Towards the end of April, 2015, DRW received a call from the family of Bryce, a young man with a cognitive disability. Bryce — at 18 years old — was attending school 2 days a week and also attending a nearby Adult Development Center 3 days a week. This was part of his Individualized Education Program (IEP) that had been worked on by his high school. Bryce’s work placement at the Adult Development Center was supposed to be his transition program out of the school.
However, since Bryce was 18 years old, the school sent Bryce’s family his Notice of Graduation less than six weeks before the graduation date! Bryce’s family were shocked, as they had not thought the school had provided Bryce with enough education to release him yet. Staff at the school had claimed they had taught Bryce all they could, and that he could not learn anymore. Bryce’s parents disagreed, and contacted DRW for help.
DRW’s Jo Pelishek sat down with Bryce’s parents and staff members at Bryce’s school, and tried to help the school understand that Bryce needed more time there to learn employment and life skills.
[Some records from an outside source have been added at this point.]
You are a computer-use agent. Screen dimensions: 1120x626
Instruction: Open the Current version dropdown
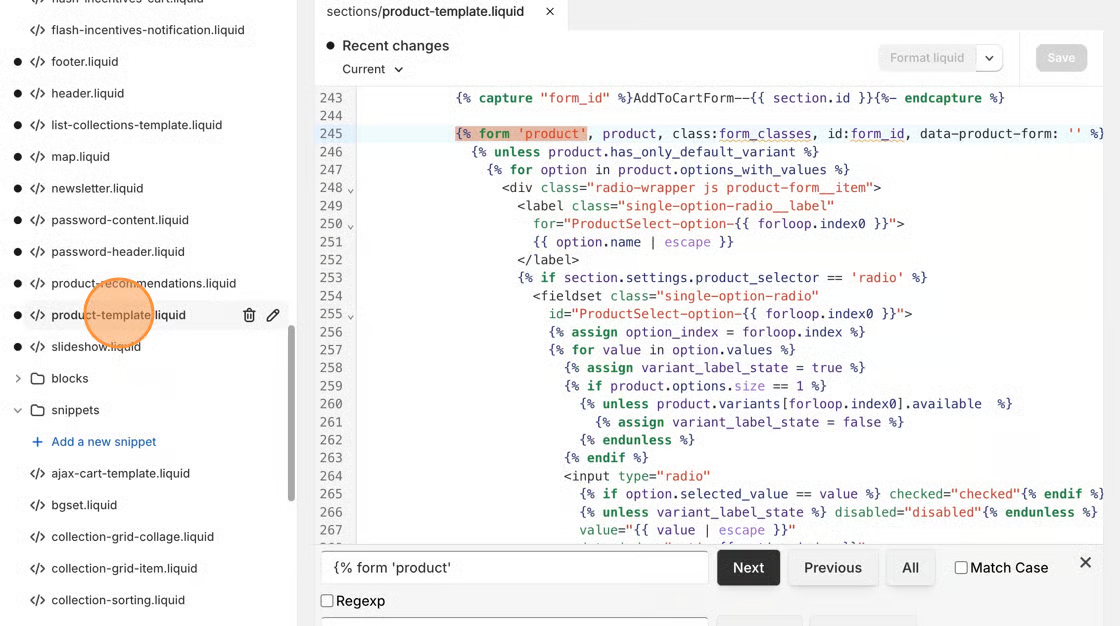click(373, 69)
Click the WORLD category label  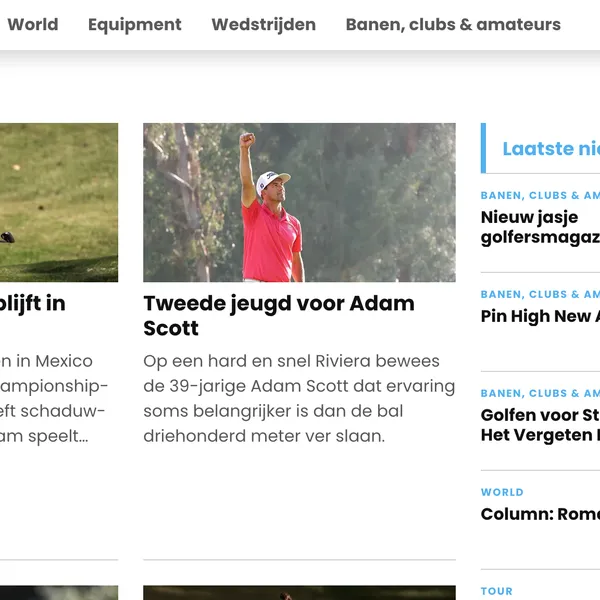[502, 492]
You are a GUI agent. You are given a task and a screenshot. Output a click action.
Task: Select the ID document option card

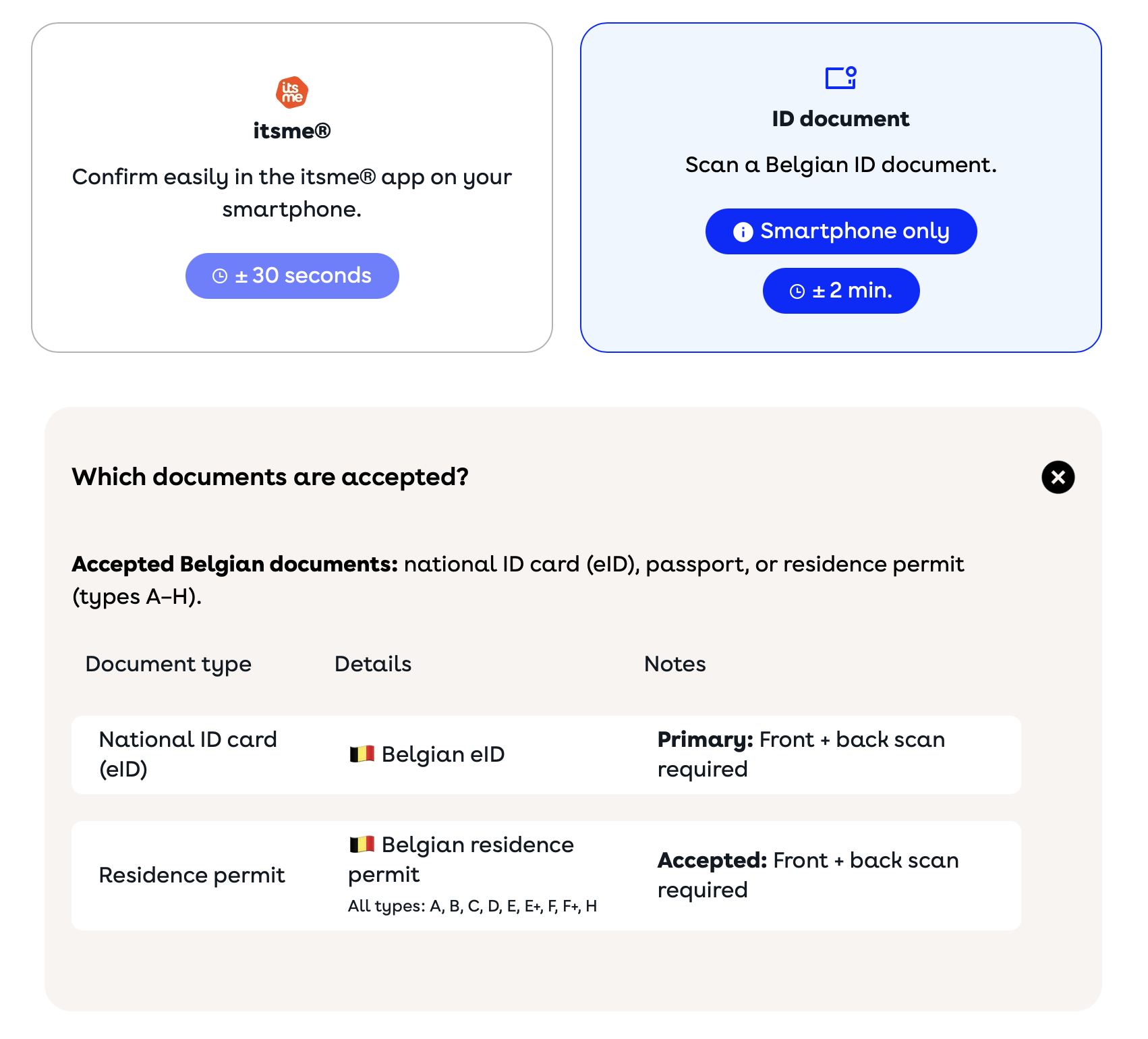coord(841,188)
Since he was only eighteen, Bryce was eligible to access school services for three more years, until he was 21. Likewise, Jo brought up that Bryce’s work placement at the Adult Development Center was restrictive, and Bryce was not being taught many valuable job skills at the there. Jo tried encourage the school to get Bryce a community job, but she was told nothing was available in the small town. Jo talked about the possibility of a job that could be done at school, and eventually decided to do some research before the next meeting.
At the next meeting, DVR (Department of Vocational Rehabilitation) joined DRW in advocating for Bryce to remain in school, and we began the process of helping Bryce find employment. The school finally agreed to hold back a credit so Bryce could walk the graduation stage with his class, and then continued to offer Bryce supports and services. The school also set Bryce up with some jobs at the school until they could find him employment in the community. Although he met adversity along the way, his transition supports he received led to a job he loves, where he is considered to be a valuable employee.